##### 出典抜粋 #####

2023年2月27日 第9回目安制度の在り方に関する全員協議会 議事録

日時

令和5年2月27日(月)  15:15~17:15

場所

厚生労働省労働基準局専用第14会議室
(東京都千代田区霞が関1-2-2 中央合同庁舎5号館12階)

出席者

公益代表委員
 藤村会長、鹿住委員、権丈委員、小西委員、中窪委員
労働者代表委員
 伊藤委員、古賀委員、永井委員、仁平委員、平野委員、水崎委員
使用者代表委員
 池田委員、大下委員、佐久間委員、志賀委員、新田委員、堀内委員
事務局
 鈴木労働基準局長、青山大臣官房審議官、岡賃金課長、友住主任中央賃金指導官、
 古長調査官、長山賃金課長補佐、青野賃金課長補佐

議題

  1. (1)目安制度の在り方について
  2. (2)その他

議事

○藤村会長 
 それでは、第9回目安制度の在り方に関する全員協議会を開催いたします。本日は、所用により松浦委員は御欠席です。鹿住委員、小西委員、池田委員には、オンラインで御参加いただいております。
 まずは、議題1「目安制度の在り方について」の資料のうち、前回も議論になりましたが、ランク区分の数とか、各都道府県の各ランクへの振り分けの考え方に関する資料について、事務局から説明をお願いいたします。
 
○青野賃金課長補佐 
 事務局です。それでは、資料について御説明します。資料No.1は、議論すべきものとして御意見をいただいた事項(再整理)で、これまでの全員協議会でお示ししたものです。本日は、このうちの(2)地方最低賃金審議会における審議に関する事項である、ランク制度の在り方(ランク区分の見直しを含む)について、引き続き御議論いただきたいと思います。資料No.2は、前回までの全員協議会でいただいた御意見です。適宜御参照ください。資料No.3の1~4ページでお示しする案1~10の振り分け案につきましては、前回もお示しした4ランクの場合と3ランクの場合の振り分け案です。3、5ページの案11-1~案12-2が、今回新たに追加した振り分け案です。前回の全員協議会でいただいた御意見のうち、東京と沖縄の総合指数の差が縮小していることを踏まえて、ランク数を4から3に減らすことも検討すべき、現在のランクにおいては適用労働者数に偏りがあることを踏まえて適用労働者数も加味することが適切である、3ランクとする場合は適用労働者数で3つに分けるより、どこかのランクで半分以上を占めるよう設定するという考え方もあるのではないかといった意見を踏まえて、3ランクの場合については追加で5案をお示ししています。
 大きく分けますと、案11-1、案11-2、案11-3は、Bランクに適用労働者数の半数以上を振り分ける案、案12-1と案12-2は、Aランクに適用労働者数の半分以上を振り分ける案としています。

##### 提供データ #####

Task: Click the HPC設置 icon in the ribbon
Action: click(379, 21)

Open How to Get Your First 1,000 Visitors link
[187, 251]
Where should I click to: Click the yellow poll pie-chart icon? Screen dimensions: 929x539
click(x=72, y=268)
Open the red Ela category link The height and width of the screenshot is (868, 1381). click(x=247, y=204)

#####
##### 提供データ #####

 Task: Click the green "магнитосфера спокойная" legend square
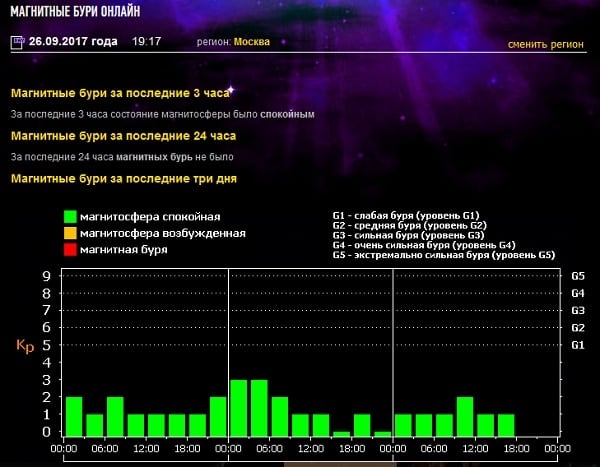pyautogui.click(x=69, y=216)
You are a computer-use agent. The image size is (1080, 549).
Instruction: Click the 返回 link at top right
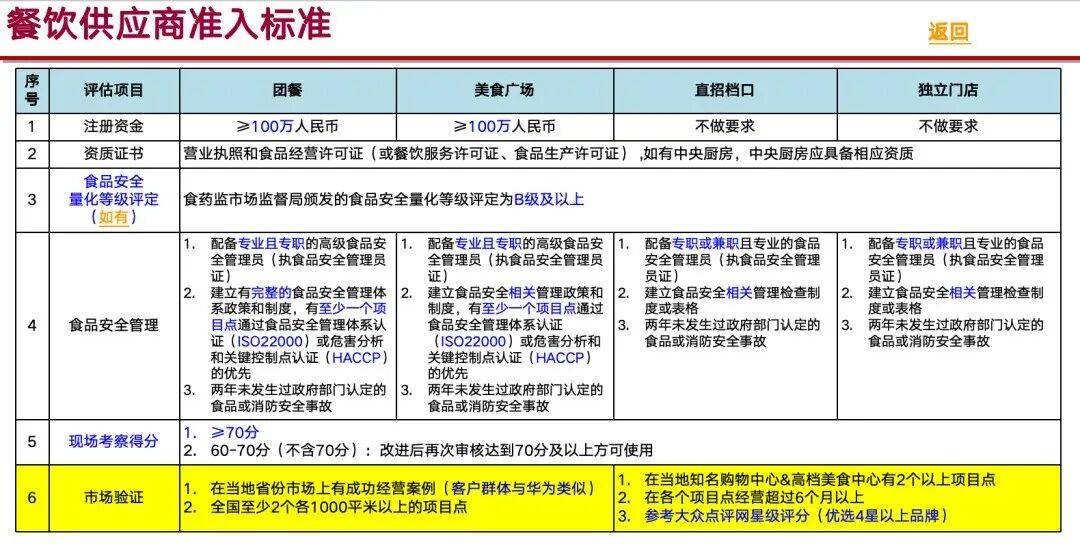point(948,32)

#####

**短い課題**: 上の抜粋から、「まずは、議題1「目安制度の在」で始まり「加で5案をお示ししています。」で終わる部分を一字一句そのまま書き写してください。

**完全な回答**:
まずは、議題1「目安制度の在り方について」の資料のうち、前回も議論になりましたが、ランク区分の数とか、各都道府県の各ランクへの振り分けの考え方に関する資料について、事務局から説明をお願いいたします。
 
○青野賃金課長補佐 
 事務局です。それでは、資料について御説明します。資料No.1は、議論すべきものとして御意見をいただいた事項(再整理)で、これまでの全員協議会でお示ししたものです。本日は、このうちの(2)地方最低賃金審議会における審議に関する事項である、ランク制度の在り方(ランク区分の見直しを含む)について、引き続き御議論いただきたいと思います。資料No.2は、前回までの全員協議会でいただいた御意見です。適宜御参照ください。資料No.3の1~4ページでお示しする案1~10の振り分け案につきましては、前回もお示しした4ランクの場合と3ランクの場合の振り分け案です。3、5ページの案11-1~案12-2が、今回新たに追加した振り分け案です。前回の全員協議会でいただいた御意見のうち、東京と沖縄の総合指数の差が縮小していることを踏まえて、ランク数を4から3に減らすことも検討すべき、現在のランクにおいては適用労働者数に偏りがあることを踏まえて適用労働者数も加味することが適切である、3ランクとする場合は適用労働者数で3つに分けるより、どこかのランクで半分以上を占めるよう設定するという考え方もあるのではないかといった意見を踏まえて、3ランクの場合については追加で5案をお示ししています。